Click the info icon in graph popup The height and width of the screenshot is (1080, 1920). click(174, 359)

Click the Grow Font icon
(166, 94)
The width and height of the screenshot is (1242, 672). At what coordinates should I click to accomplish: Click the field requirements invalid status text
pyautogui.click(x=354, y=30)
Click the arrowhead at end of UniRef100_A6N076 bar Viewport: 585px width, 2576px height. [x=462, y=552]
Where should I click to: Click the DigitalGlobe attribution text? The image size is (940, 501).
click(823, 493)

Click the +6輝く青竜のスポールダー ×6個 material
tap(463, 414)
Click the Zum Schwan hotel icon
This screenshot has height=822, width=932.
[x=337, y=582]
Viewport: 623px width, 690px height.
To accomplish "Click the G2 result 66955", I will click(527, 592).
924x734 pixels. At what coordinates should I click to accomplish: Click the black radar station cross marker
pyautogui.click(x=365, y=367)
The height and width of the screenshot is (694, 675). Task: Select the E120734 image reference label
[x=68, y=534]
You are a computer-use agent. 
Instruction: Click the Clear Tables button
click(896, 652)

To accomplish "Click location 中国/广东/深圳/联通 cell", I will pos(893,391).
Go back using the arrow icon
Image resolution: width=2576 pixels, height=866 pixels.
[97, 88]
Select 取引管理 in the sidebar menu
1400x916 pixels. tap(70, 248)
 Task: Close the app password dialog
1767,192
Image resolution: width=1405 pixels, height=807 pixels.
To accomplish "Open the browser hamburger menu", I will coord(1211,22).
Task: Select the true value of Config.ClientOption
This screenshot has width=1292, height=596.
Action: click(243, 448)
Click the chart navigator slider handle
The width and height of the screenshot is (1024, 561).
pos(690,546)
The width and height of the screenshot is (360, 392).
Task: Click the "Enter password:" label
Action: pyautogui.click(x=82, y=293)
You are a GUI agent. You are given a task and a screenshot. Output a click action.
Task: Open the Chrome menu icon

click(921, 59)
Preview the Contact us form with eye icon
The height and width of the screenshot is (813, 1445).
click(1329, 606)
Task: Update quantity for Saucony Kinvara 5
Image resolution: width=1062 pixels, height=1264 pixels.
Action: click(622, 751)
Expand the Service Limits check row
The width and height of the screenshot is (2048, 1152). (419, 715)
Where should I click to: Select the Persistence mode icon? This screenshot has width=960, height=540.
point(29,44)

● ● ●

_Given instruction_
Copy all of the data above word for word, reproducing every line without any change.

_Final answer_
Click the info icon in graph popup The height and width of the screenshot is (1080, 1920). click(174, 359)

Click the Grow Font icon
(166, 94)
The width and height of the screenshot is (1242, 672). At what coordinates should I click to accomplish: Click the field requirements invalid status text
pyautogui.click(x=354, y=30)
Click the arrowhead at end of UniRef100_A6N076 bar Viewport: 585px width, 2576px height. [x=462, y=552]
Where should I click to: Click the DigitalGlobe attribution text? The image size is (940, 501).
click(823, 493)

Click the +6輝く青竜のスポールダー ×6個 material
tap(463, 414)
Click the Zum Schwan hotel icon
This screenshot has height=822, width=932.
[x=337, y=582]
Viewport: 623px width, 690px height.
To accomplish "Click the G2 result 66955", I will click(527, 592).
924x734 pixels. At what coordinates should I click to accomplish: Click the black radar station cross marker
pyautogui.click(x=365, y=367)
The height and width of the screenshot is (694, 675). Task: Select the E120734 image reference label
[x=68, y=534]
You are a computer-use agent. 
Instruction: Click the Clear Tables button
click(896, 652)

To accomplish "Click location 中国/广东/深圳/联通 cell", I will pos(893,391).
Go back using the arrow icon
Image resolution: width=2576 pixels, height=866 pixels.
[97, 88]
Select 取引管理 in the sidebar menu
1400x916 pixels. tap(70, 248)
 Task: Close the app password dialog
1767,192
Image resolution: width=1405 pixels, height=807 pixels.
To accomplish "Open the browser hamburger menu", I will coord(1211,22).
Task: Select the true value of Config.ClientOption
This screenshot has width=1292, height=596.
Action: click(243, 448)
Click the chart navigator slider handle
The width and height of the screenshot is (1024, 561).
pos(690,546)
The width and height of the screenshot is (360, 392).
Task: Click the "Enter password:" label
Action: pyautogui.click(x=82, y=293)
You are a GUI agent. You are given a task and a screenshot. Output a click action.
Task: Open the Chrome menu icon

click(921, 59)
Preview the Contact us form with eye icon
The height and width of the screenshot is (813, 1445).
click(1329, 606)
Task: Update quantity for Saucony Kinvara 5
Image resolution: width=1062 pixels, height=1264 pixels.
Action: click(622, 751)
Expand the Service Limits check row
The width and height of the screenshot is (2048, 1152). (419, 715)
Where should I click to: Select the Persistence mode icon? This screenshot has width=960, height=540.
point(29,44)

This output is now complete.